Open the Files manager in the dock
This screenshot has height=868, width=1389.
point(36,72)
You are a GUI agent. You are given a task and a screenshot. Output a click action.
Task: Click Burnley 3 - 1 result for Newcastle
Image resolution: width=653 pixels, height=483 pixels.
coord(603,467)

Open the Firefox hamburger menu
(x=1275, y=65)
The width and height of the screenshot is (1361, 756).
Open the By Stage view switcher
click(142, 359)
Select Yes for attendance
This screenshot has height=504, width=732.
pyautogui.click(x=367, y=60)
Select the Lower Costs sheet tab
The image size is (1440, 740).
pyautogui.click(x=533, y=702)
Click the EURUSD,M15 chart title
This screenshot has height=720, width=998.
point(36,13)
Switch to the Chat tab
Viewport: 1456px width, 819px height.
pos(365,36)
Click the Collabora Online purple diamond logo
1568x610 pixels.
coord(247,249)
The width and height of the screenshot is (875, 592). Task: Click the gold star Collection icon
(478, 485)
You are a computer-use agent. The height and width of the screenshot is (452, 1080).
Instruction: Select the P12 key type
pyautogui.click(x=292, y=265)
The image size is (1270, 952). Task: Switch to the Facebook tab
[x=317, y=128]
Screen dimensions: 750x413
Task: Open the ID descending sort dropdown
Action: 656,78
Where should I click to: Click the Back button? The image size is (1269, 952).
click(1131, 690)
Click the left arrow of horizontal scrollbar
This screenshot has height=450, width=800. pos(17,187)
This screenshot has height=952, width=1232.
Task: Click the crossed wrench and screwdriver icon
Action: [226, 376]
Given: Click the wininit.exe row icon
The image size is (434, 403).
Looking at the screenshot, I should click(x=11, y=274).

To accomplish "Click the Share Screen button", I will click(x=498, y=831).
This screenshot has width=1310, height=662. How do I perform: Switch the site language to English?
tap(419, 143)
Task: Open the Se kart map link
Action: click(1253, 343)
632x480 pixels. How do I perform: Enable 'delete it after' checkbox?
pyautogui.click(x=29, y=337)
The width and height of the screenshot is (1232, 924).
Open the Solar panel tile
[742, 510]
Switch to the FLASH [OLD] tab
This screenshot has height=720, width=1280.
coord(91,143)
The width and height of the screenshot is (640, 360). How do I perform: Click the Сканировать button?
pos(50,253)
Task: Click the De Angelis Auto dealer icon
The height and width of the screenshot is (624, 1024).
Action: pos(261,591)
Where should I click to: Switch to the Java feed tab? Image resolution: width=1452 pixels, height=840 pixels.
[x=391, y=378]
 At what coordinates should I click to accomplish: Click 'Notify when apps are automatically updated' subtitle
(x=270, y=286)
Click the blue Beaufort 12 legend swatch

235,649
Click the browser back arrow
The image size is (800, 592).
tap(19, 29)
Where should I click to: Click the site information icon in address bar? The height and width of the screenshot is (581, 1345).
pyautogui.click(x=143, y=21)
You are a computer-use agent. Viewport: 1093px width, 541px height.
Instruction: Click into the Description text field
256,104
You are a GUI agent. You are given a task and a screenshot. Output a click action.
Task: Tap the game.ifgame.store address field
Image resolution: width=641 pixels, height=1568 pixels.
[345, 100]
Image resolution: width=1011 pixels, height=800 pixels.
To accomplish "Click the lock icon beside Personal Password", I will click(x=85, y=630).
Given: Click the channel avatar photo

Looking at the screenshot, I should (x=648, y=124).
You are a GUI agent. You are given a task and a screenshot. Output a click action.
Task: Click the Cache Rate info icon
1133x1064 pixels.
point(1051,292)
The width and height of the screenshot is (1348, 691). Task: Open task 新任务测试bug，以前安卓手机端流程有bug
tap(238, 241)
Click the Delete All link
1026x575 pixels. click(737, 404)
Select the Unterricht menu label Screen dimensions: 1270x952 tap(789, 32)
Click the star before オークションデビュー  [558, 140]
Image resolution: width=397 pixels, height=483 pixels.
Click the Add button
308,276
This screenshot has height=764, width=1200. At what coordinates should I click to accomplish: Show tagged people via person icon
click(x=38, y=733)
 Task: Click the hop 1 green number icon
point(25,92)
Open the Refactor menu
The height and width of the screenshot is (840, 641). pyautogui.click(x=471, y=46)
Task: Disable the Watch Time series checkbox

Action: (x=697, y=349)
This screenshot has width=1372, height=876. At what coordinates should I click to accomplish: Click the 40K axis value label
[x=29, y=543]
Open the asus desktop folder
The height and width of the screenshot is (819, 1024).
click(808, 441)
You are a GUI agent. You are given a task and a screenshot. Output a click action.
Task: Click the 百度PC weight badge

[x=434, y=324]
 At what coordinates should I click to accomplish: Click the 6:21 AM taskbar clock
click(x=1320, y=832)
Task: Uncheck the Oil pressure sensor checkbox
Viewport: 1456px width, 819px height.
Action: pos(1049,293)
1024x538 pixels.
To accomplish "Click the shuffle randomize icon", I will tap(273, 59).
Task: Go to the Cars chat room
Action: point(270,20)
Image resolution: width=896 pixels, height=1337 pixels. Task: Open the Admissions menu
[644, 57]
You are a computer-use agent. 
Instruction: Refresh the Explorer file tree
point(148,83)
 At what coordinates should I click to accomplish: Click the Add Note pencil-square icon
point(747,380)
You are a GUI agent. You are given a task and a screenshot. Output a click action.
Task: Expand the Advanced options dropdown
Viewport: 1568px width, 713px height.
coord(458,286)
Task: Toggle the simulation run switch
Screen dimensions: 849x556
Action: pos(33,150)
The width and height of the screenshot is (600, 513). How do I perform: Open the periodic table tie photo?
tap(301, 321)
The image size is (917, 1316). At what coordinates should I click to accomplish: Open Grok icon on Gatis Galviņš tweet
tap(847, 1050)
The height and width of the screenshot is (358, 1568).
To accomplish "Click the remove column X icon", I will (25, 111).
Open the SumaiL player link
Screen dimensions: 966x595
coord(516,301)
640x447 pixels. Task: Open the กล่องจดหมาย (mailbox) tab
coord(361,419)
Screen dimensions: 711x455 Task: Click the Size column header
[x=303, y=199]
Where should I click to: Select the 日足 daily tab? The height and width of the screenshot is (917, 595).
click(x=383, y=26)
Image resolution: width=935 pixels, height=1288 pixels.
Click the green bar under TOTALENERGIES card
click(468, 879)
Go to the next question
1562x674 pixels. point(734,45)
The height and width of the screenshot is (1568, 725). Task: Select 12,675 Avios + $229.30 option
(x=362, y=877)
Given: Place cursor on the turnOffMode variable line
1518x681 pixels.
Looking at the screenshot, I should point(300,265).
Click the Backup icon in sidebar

*What needs to be done*:
All lines above holding the word "computer" make up the answer; copy each one.

*Answer section*:
You are a computer-use agent. The height and width of the screenshot is (452, 1080).
You are a computer-use agent. Viewport: 1093px width, 541px height.
You are a computer-use agent. 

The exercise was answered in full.